By any rational calculus it should be amply clear to Palestinians that if their objective is to acquire statehood, then it cannot be achieved militarily by destroying in whole or in part the state of Israel.
But it also should be plainly understood by Palestinians that they can acquire statehood if they meet the requirements set forth by the United Nations in the "land for peace" formula as the basis of final settlement with the Israelis.
During his first official visit to Israel in January, Bush said "establishment of a state of Palestine is long overdue."
He then went on to say, "No agreement and no Palestinian state will be born of terror. I reaffirm America's steadfast commitment to Israel's security."
The question then is why Palestinians, or their leaders, have remained so obdurately stuck for the past six decades to this dead-end politics of mounting misery, when they could have proceeded by renouncing violence and terror against Jews to build a state of their own alongside Israel?
The answer is not a mystery. Palestinian politics are inseparable from Arab politics. The latter are described by Halim Barakat, an Arab sociologist, this way: "Arab governments tyrannize over society and deny the Arab people their basic human rights."
Since the early years of the British mandate in Palestine (1920) to the present time, Palestinian leaders beginning with Al-Hajj Amin Al-Husayni – the British-appointed mufti of Jerusalem – have chosen to make Palestinians the spear carriers of the Arab cause against Jews and Israelis, with total disregard to the well-being of the common people.
Al-Husayni collaborated with Hitler and set the pattern for those succeeding him – as did Yasser Arafat and the leadership of Hamas – to disastrously make common cause with Arab dictators such as Saddam Hussein, or Islamist leaders such as Mahmoud Ahmadinejad of Iran.

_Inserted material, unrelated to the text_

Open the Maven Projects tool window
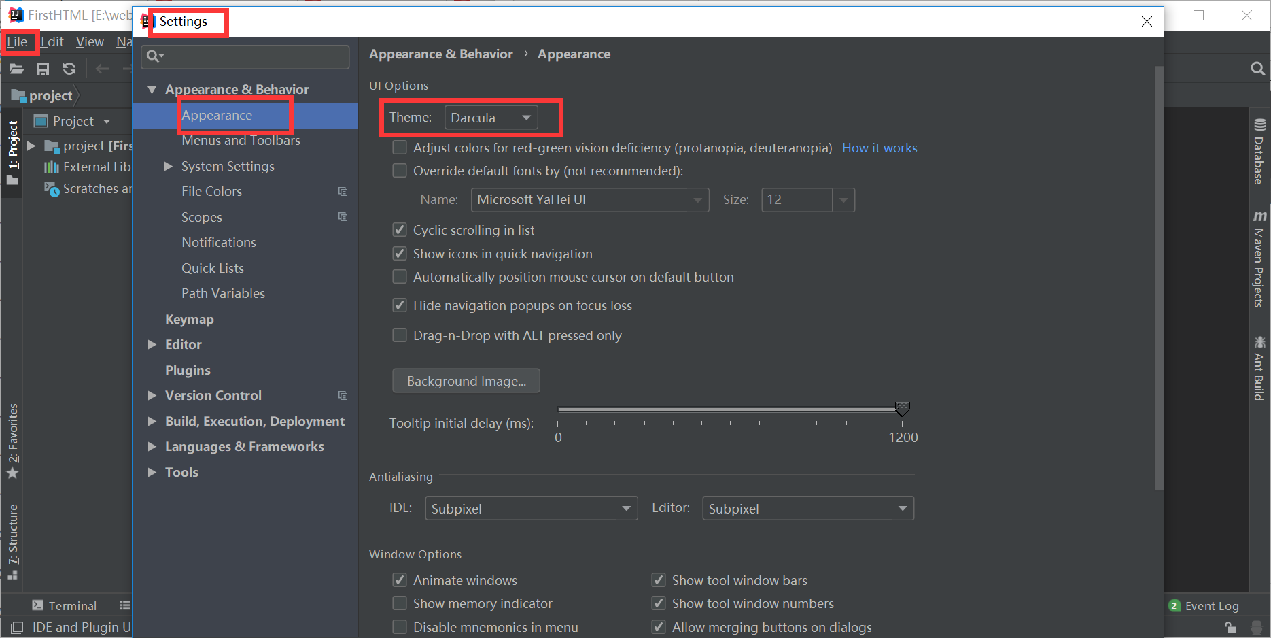pos(1259,258)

There are 21 Arab states – Palestine would be the 22nd – in the Arab League, and the one constant in the politics of the league is the lack of amity among member states with accompanying disregard for non-Arabs (Berbers, Kurds, Darfurians, Turkmen, Assyrians) living in Arab countries.
More Arabs, including Palestinians, have been abused and killed by other Arabs than by non-Arabs or Israelis in the recent history of the Middle East. And in this mayhem of Arab politics the only point of fleeting unity is the common Arab enmity directed towards the Israelis bringing unending grief to the region.
Yet the obverse of this pernicious reality is the situation of Israeli Arabs with their basic human rights protected within a democracy, and none of them readily heading out to join their Arab compatriots outside of the Jewish state.
Six decades of dead-end and self-destructive politics should have taught any Palestinian leader with a twinge of conscience, the path for acquiring a state for his people begins with the first step of abandoning the false promises of Arab-Muslim unity soaked in bigotry and violence.